Records supplied:
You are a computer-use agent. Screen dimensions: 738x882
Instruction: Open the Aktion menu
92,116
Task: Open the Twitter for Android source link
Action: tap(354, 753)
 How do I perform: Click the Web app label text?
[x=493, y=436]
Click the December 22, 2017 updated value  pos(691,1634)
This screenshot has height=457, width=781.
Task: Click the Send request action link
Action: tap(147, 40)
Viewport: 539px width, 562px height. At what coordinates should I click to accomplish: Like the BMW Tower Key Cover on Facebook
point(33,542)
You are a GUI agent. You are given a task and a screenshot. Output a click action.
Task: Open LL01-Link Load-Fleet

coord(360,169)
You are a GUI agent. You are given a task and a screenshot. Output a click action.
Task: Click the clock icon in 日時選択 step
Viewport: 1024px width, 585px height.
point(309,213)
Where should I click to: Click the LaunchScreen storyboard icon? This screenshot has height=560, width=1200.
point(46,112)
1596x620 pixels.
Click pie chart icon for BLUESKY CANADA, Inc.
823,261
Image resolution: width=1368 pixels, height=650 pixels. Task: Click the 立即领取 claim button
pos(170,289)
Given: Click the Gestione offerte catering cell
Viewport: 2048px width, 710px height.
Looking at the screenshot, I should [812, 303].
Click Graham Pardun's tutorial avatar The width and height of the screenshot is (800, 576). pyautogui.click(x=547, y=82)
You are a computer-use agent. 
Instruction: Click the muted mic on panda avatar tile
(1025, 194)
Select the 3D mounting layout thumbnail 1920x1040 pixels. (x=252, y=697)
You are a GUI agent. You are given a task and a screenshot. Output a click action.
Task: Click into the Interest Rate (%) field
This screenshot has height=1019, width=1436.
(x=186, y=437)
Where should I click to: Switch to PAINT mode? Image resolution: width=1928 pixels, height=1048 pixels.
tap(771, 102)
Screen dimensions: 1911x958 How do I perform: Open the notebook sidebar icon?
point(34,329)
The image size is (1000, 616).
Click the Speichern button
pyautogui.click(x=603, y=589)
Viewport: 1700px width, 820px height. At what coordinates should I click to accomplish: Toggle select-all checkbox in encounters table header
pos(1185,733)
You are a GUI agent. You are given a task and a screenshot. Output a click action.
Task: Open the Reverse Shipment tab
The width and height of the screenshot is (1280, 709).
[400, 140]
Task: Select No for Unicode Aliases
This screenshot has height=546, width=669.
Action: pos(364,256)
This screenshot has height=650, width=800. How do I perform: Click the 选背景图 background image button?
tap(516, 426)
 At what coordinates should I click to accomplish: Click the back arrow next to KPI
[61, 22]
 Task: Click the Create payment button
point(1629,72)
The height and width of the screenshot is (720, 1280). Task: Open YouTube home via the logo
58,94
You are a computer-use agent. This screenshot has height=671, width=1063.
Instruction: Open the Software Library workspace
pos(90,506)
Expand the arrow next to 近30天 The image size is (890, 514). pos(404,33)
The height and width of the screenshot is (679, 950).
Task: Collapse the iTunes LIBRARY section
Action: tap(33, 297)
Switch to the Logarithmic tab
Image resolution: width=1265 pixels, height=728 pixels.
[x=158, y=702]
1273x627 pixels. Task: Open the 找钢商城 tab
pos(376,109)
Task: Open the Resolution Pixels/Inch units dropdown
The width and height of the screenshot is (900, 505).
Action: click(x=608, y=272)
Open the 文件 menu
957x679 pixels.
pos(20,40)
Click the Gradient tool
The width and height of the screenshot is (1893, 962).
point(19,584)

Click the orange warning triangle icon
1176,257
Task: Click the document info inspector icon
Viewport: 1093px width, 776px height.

Task description: The task requires an exact transcription of all the data.

Exercise answer:
You are a computer-use agent. Screen dimensions: 738x882
Instruction: Open the Aktion menu
92,116
Task: Open the Twitter for Android source link
Action: tap(354, 753)
 How do I perform: Click the Web app label text?
[x=493, y=436]
Click the December 22, 2017 updated value  pos(691,1634)
This screenshot has height=457, width=781.
Task: Click the Send request action link
Action: tap(147, 40)
Viewport: 539px width, 562px height. At what coordinates should I click to accomplish: Like the BMW Tower Key Cover on Facebook
point(33,542)
You are a GUI agent. You are given a task and a screenshot. Output a click action.
Task: Open LL01-Link Load-Fleet

coord(360,169)
You are a GUI agent. You are given a task and a screenshot. Output a click action.
Task: Click the clock icon in 日時選択 step
Viewport: 1024px width, 585px height.
point(309,213)
Where should I click to: Click the LaunchScreen storyboard icon? This screenshot has height=560, width=1200.
point(46,112)
1596x620 pixels.
Click pie chart icon for BLUESKY CANADA, Inc.
823,261
Image resolution: width=1368 pixels, height=650 pixels. Task: Click the 立即领取 claim button
pos(170,289)
Given: Click the Gestione offerte catering cell
Viewport: 2048px width, 710px height.
Looking at the screenshot, I should [812, 303].
Click Graham Pardun's tutorial avatar The width and height of the screenshot is (800, 576). pyautogui.click(x=547, y=82)
You are a computer-use agent. 
Instruction: Click the muted mic on panda avatar tile
(1025, 194)
Select the 3D mounting layout thumbnail 1920x1040 pixels. (x=252, y=697)
You are a GUI agent. You are given a task and a screenshot. Output a click action.
Task: Click into the Interest Rate (%) field
This screenshot has height=1019, width=1436.
(x=186, y=437)
Where should I click to: Switch to PAINT mode? Image resolution: width=1928 pixels, height=1048 pixels.
tap(771, 102)
Screen dimensions: 1911x958 How do I perform: Open the notebook sidebar icon?
point(34,329)
The image size is (1000, 616).
Click the Speichern button
pyautogui.click(x=603, y=589)
Viewport: 1700px width, 820px height. At what coordinates should I click to accomplish: Toggle select-all checkbox in encounters table header
pos(1185,733)
You are a GUI agent. You are given a task and a screenshot. Output a click action.
Task: Open the Reverse Shipment tab
The width and height of the screenshot is (1280, 709).
[400, 140]
Task: Select No for Unicode Aliases
This screenshot has height=546, width=669.
Action: pos(364,256)
This screenshot has height=650, width=800. How do I perform: Click the 选背景图 background image button?
tap(516, 426)
 At what coordinates should I click to accomplish: Click the back arrow next to KPI
[61, 22]
 Task: Click the Create payment button
point(1629,72)
The height and width of the screenshot is (720, 1280). Task: Open YouTube home via the logo
58,94
You are a computer-use agent. This screenshot has height=671, width=1063.
Instruction: Open the Software Library workspace
pos(90,506)
Expand the arrow next to 近30天 The image size is (890, 514). pos(404,33)
The height and width of the screenshot is (679, 950).
Task: Collapse the iTunes LIBRARY section
Action: tap(33, 297)
Switch to the Logarithmic tab
Image resolution: width=1265 pixels, height=728 pixels.
[x=158, y=702]
1273x627 pixels. Task: Open the 找钢商城 tab
pos(376,109)
Task: Open the Resolution Pixels/Inch units dropdown
The width and height of the screenshot is (900, 505).
Action: click(x=608, y=272)
Open the 文件 menu
957x679 pixels.
pos(20,40)
Click the Gradient tool
The width and height of the screenshot is (1893, 962).
point(19,584)

Click the orange warning triangle icon
1176,257
Task: Click the document info inspector icon
Viewport: 1093px width, 776px height.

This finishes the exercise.